Lessons and Connections from AASHE 2018

By Sophia Palmer

As UD students, we often joke that we are living in our own campus “bubble,” where we tend to focus more on the events and news happening on campus than the things happening locally or even nationally. When it came to the way I viewed campus sustainability, I found that I had the “bubble” approach—I was very familiar of the University of Dayton’s efforts to reduce our waste and lower our energy consumption, but I knew nothing about how other colleges were reaching these same goals. Luckily, I had the opportunity to change my viewpoint.

Over fall break, The Association for the Advancement of Sustainability in Higher Education, (AASHE, for short), hosted its 2018 conference in Pittsburgh, Pennsylvania. The theme of the four-day conference was the UN Sustainable Development Goals, so naturally the time was filled with many keynote speakers, workshops, and presentations relating to this topic. As an undergraduate student in this setting, it was very exciting to learn about different innovations and techniques used on college campuses across the country. Everyone was so passionate about their topics, and it was reassuring to hear how honest everyone was about their projects. After each session, the other UD student leaders and I were bursting with new ideas to take back to campus with us, and the laundry list of things we want to accomplish on campus started to grow.

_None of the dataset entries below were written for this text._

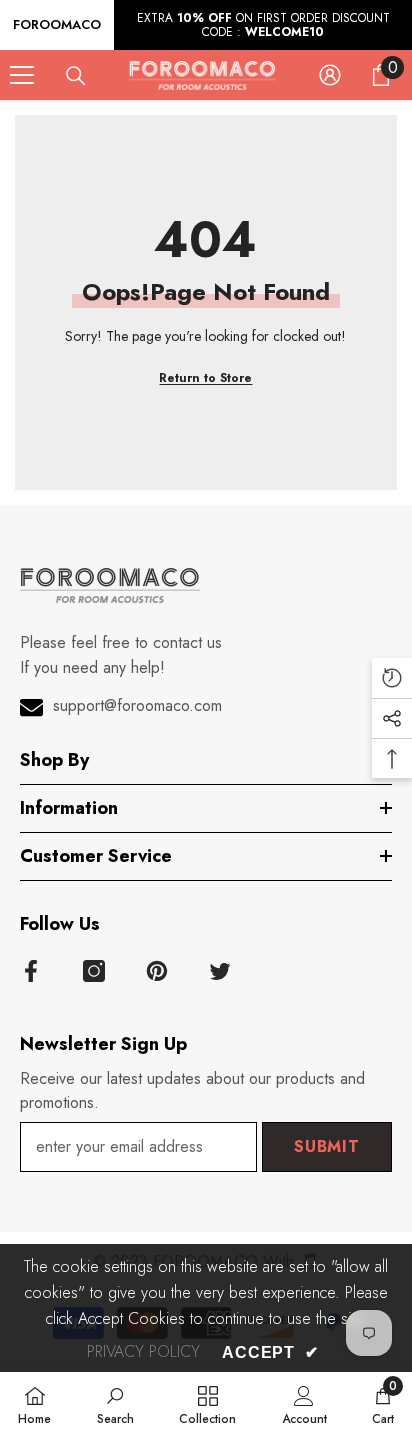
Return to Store (205, 378)
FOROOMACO (57, 24)
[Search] (76, 76)
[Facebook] (31, 971)
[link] (115, 1404)
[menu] (22, 75)
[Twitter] (220, 971)
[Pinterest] (157, 971)
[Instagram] (94, 971)
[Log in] (330, 75)
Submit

At AASHE, I realized that I am in a unique position at the University of Dayton compared to students attending other colleges. Over my time there, I heard many professional sustainability coordinators and energy managers speak about their schools’ projects. While some mentioned student involvement in signing petitions to bring renewable energy to campus and gaining support for future projects, few mentioned students helping with the calculations required as a precursor to this work. As a student leader at Hanley Sustainability Institute (HSI), I am a part of a team of undergraduate and graduate students who work closely with the people in facilities management to analyze how we can become more energy efficient as a campus. My calculations are vital in determining energy savings and compiling a campus carbon-neutrality plan. During the conference, my team members, Andrea Mott and Ryan Shea, and I had the chance to present these findings during a poster session. Many people were surprised that we, as students, could be at the forefront of our campus sustainability efforts. This opportunity allowed me to see how valuable an experiential learning opportunity, like the energy team, can be.

In addition to professional development and a new bought of project inspiration, I left the conference with key takeaways that have changed my viewpoint on how to approach campus sustainability. First, as a university, we do not talk about the Sustainable Development Goals (SDGs) as much as we should. Over the two and a half years I have attended UD, I have had one lecture about the topic in a SEE class, and heard the term tossed around several more times, but as someone who is minoring in sustainability and works for HSI, I think my viewpoint is a bit biased. However, as an institution that prioritizes sustainability and is educating future world leaders, the SDGs should be at the forefront of everything we do. While some may argue that following the principle of the common good might be enough, these two concepts go hand in hand. Perhaps if we took time to consider what SDGs our on-campus projects were incorporating or how what we are learning in classes relates to these goals, we would have a better understanding of how our campus plays a role in the overall goal of global sustainability.

Other than attending the conference itself, one of my favorite parts was getting to spend time with my peers and colleagues from the University of Dayton. I was able to have great conversations with people from the Human Rights Center, Purchasing, Facilities, and River Stewards. After returning home, it would be easy to go back to our silos, but that should not be the case. Now, especially in with the release of the new UN report that states we must reduce carbon emissions by 45% by 2030, we cannot let these collaborations die. In fact, especially as student leaders, we need to continue to expand our network among student organizations. There are many groups on campus that want to accomplish things such as waste-reduction or energy efficiency, but those goals will never be achievable if we work as individual units. If we come together as a university, such a daunting task will become far more attainable. I am excited to bring what I have learned back to campus with me, and I am interested to see what the future of sustainability at UD holds.

Sophia Palmer is a junior, Mechanical Engineering major and SEE minor.  Sophia is an HSI sustainability leader, working on the HSI campus energy team.